Kronologisnya adalah, Rina dan Dedi merupakan pasangan suami istri, menjaring nasabah dengan mengatakan bahwa pihaknya melakukan kerjasama dengan PT Gracia Invecsindo dalam bidang infrastruktur pertambangan dengan lahan konsesi tambang di Sebulu, Samarinda, Kalimantan Timur. Rina dan Dedi bertindak sebagai penghimpun dan pengelola dana nasabah, yang selanjutnya diserahkan kepada Frans yang merupakan Direktur PT Gracia Invecsindo untuk diputar sebagai usaha di lahan konsesi pertambangan milik putra daerah atas nama Koperasi Yayasan Al-Qaubah. Nah, PT Gracia Invecsindo dikatakan sebagai perusahaan yang menyediakan infrastruktur berupa jalan dan juga angkutan dari dan ke lahan konsesi pertambangan milik Koperasi Yayasan Al-Qaubah. Dari kerjasama ini, PT Gracia dan Al-Qaubah membagi hasil keuntungan yang kemudian diberikan kepada para nasabah. Untuk meyakini nasabah yang telah menjadi member alias anggota, dana investasi langsung dikirimkan ke rekening atas nama PT Gracia Invecsindo yang notabene-nya dimiliki oleh Frans. "Tapi begitu uang dari nasabah sampai di rekening Gracia, Rina langsung mengambil lagi uang tersebut. Jadi dana ini tidak sempat di investasikan," jelas Firmauli. Yang mengejutkan lagi, CTI hanya merupakan kelompok perkumpulan yang hanya didirikan oleh notaris. Dengan bermodalkan surat keterangan notaris, CTI berani menghimpun dana dari nasabah dengan menjanjikan jika terjadi sesuatu dengan CTI, yang bersangkutan berjanji untuk mengembalikan dana nasabah dalam jumlah utuh ditambah dengan suku bunga tertinggi. Nilai investasi awal yang ditawarkan Rina, Dedi dan Frans, terbilang ringan. Satu unit investasi dihargai sebesar US$ 500 atau setara dengan Rp 5 juta. Namun, jika tertarik berinvestasi, nasabah dikenakan biaya administrasi anggota sebesar Rp 2,25 juta per satu unit. Dengan investasi yang ringan ini, tak ayal banyak nasabah yang tertipu. Para nasabah yang menjadi korban, tersebar dari Medan, Batam, Lampung, Jakarta, Bandung, Kupang, Kalimantan dan yang paling banyak adalah Bali.

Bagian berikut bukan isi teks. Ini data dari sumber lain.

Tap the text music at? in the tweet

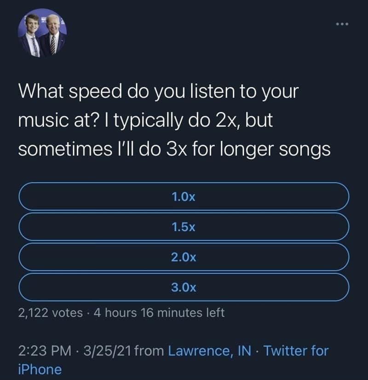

Dalam upayanya menghimpun dana nasabah, Rina dan Dedi pertama kali membuka kantor CTI di bilangan Permata Hijau, Senayan, Jakarta Selatan. Tak tanggung, CTI bahkan membuka seminar investasi di hotel-hotel ternama di Bali saat menjaring nasabahnya. Nasabah diundang dalam suatu seminar investasi yang seringnya mendatangkan narasumber yang dinilai kompeten seperti dari Direktorat Jenderal Mineral dan Batubara. Dalam upaya memperoleh kembalinya dana nasabah, selain melakukan pelaporan kepada Badan Reserse dan Kriminal (Bareskrim) Mabes Polri, pihak Kuasa Hukum juga akan melakukan langkah hukum lanjutan berupa gugatan hukum perdata. Dasar hukum gugatan tersebut, kata Firmauli adalah Perbuatan Melawan Hukum (PMH) dan juga perbuatan ingkar janji atau wanprestasi. "Gugatan perdata sedang kami buat draf gugatannya. Akan kami ajukan ke Pengadilan Negeri Jakarta Selatan, mengingat kantor pertama CTI adalah di bilangan Jakarta Selatan," ujar Firmauli. Cek Berita dan Artikel yang lain di
Google News Editor: Djumyati P.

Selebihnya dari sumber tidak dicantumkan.